Worm Breeder's Gazette 10(1): 14
These abstracts should not be cited in bibliographies. Material contained herein should be treated as personal communication and should be cited as such only with the consent of the author.
We generated recombinant inbred (RI) lines of the worm to answer questions regarding the genetic specification of life span in wild populations. RI lines in both Neurospora and mice are being used to map genes based solely on differences in RFLP's between the parental strains used to generate the RI lines. The lines we generated were derived from Bristol/Bergerac F1 self crosses and so are segregating the several hundred RFLP's that result from Tc1 insertions as well as many others. Any visible single-gene difference segregating in the RI lines can be scored to generate a strain distribution pattern (SDP) for that marker. If a second unmapped gene has a similar SDP, that gene must be near to the previously mapped gene.

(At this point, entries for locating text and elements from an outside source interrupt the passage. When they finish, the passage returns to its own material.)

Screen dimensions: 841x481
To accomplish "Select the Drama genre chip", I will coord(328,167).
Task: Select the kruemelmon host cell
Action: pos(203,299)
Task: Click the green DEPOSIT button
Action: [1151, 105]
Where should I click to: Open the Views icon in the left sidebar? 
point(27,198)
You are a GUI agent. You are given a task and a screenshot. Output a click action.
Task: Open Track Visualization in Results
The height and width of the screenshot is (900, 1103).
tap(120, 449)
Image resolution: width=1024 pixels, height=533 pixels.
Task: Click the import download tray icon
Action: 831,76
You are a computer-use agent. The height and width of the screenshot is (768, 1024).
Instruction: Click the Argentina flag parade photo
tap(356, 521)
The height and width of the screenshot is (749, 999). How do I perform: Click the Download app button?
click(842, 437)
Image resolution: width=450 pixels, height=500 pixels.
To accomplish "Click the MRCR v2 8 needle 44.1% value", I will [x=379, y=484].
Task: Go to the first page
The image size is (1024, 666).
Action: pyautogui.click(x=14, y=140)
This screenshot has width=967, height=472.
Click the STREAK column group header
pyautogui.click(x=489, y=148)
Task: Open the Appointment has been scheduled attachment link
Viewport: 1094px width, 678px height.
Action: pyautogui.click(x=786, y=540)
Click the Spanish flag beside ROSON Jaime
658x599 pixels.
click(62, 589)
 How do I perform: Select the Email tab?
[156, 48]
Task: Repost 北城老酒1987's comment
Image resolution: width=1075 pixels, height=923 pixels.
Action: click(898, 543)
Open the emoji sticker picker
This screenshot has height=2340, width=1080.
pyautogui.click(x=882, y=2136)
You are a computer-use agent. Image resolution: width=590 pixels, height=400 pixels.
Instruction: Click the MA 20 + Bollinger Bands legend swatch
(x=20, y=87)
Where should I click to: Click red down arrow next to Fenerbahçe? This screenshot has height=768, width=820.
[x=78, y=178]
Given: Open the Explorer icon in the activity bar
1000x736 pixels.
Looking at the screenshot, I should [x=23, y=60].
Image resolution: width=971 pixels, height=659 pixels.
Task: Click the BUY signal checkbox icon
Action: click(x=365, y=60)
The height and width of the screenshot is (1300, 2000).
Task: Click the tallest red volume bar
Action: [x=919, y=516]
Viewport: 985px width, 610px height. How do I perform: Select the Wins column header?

It has been obvious for some time that the generation of a linkage map based on the SDP's of many RFLP's would be possible, albeit a bit tedious to construct. Such a map might be useful to us in mapping genes specifying life history traits that are segregating in the Bristol/Bergerac background; but the RFIP map might also be useful as a general mapping strategy. Once the RFLP map was well developed one could reveal linkage to within 1 map unit, on the average, by simply probing the 43 RI strains with the clone of interest; these analyses could be carried out on the same set of blots time after time. RFLP's from different contigs could be used to map contigs onto the map relative to each other and relative to mapped RFLP's even if some regions of overlap remain unclonable using yeast cloning vectors. Hi-Recombination Inbred lines could be generated that would allow fine structure mapping to the finest resolution of available RFLP's without necessitating the scoring of more than 25 to 50 strains. The major problem with this idea is that it might be more worm than it's worth at the current time. Nevertheless, I'd appreciate help from the worm community in sending me any information which you may have collected on RFLP's, mapped or unmapped, or any other single-gene trait that is known to differ between Bristol and Bergerac and thus should be segregating in the RI strains.